■ WHAT IS NEEDED: What do the lines say from the start of the entries through the one containing "Share the tweet"? Repeat them exactly.

■ RAW DATA:
==============================
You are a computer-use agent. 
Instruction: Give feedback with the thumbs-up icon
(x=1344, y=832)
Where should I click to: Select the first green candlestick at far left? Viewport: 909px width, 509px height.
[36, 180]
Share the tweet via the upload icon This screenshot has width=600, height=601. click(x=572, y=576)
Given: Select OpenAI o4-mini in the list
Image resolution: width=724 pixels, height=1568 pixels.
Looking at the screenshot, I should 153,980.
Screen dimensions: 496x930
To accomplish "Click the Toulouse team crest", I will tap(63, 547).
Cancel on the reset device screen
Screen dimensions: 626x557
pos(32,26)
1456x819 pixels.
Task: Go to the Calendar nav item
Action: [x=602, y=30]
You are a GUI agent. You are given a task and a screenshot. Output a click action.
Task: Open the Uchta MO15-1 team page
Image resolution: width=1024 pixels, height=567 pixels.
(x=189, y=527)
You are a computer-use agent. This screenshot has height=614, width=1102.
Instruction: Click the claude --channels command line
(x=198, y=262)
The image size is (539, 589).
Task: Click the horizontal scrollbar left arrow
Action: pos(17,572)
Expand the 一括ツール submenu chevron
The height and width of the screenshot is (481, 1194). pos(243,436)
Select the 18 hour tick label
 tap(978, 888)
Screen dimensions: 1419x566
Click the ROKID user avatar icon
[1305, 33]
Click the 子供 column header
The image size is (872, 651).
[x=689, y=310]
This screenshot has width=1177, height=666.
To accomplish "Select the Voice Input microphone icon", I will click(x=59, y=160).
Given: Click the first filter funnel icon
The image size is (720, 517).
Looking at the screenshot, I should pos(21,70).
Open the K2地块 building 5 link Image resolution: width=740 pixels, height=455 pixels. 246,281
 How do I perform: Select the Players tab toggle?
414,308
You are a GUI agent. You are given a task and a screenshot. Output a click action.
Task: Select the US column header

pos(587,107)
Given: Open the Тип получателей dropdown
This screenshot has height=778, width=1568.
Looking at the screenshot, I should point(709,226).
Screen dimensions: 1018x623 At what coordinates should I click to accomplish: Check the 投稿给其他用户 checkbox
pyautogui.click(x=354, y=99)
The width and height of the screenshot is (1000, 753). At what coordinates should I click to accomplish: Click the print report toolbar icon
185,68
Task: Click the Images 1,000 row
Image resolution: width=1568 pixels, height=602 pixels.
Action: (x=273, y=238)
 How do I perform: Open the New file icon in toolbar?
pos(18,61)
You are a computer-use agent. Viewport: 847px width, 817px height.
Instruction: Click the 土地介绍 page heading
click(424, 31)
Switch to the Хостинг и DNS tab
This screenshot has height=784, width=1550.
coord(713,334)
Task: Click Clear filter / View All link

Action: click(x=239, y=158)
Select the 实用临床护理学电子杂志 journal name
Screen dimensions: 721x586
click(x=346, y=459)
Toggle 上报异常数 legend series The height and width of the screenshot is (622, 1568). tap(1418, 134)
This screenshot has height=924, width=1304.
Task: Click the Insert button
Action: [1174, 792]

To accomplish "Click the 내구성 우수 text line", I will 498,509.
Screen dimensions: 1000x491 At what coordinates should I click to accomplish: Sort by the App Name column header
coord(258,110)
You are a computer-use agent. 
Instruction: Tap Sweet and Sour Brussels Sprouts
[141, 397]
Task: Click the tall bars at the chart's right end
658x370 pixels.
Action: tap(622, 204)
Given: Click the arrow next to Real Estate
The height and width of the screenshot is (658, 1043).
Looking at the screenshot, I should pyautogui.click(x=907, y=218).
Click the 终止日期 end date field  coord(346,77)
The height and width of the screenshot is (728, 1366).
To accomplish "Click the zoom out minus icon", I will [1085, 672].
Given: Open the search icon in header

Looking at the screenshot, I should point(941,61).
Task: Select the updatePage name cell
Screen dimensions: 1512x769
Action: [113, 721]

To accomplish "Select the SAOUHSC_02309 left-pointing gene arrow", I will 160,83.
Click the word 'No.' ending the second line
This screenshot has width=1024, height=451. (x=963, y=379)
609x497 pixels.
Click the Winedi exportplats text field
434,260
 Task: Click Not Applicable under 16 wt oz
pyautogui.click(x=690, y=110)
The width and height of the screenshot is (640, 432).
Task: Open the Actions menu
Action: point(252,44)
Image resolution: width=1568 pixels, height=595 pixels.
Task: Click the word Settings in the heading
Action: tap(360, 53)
==============================
■ REPLY:
You are a computer-use agent. 
Instruction: Give feedback with the thumbs-up icon
(x=1344, y=832)
Where should I click to: Select the first green candlestick at far left? Viewport: 909px width, 509px height.
[36, 180]
Share the tweet via the upload icon This screenshot has width=600, height=601. click(x=572, y=576)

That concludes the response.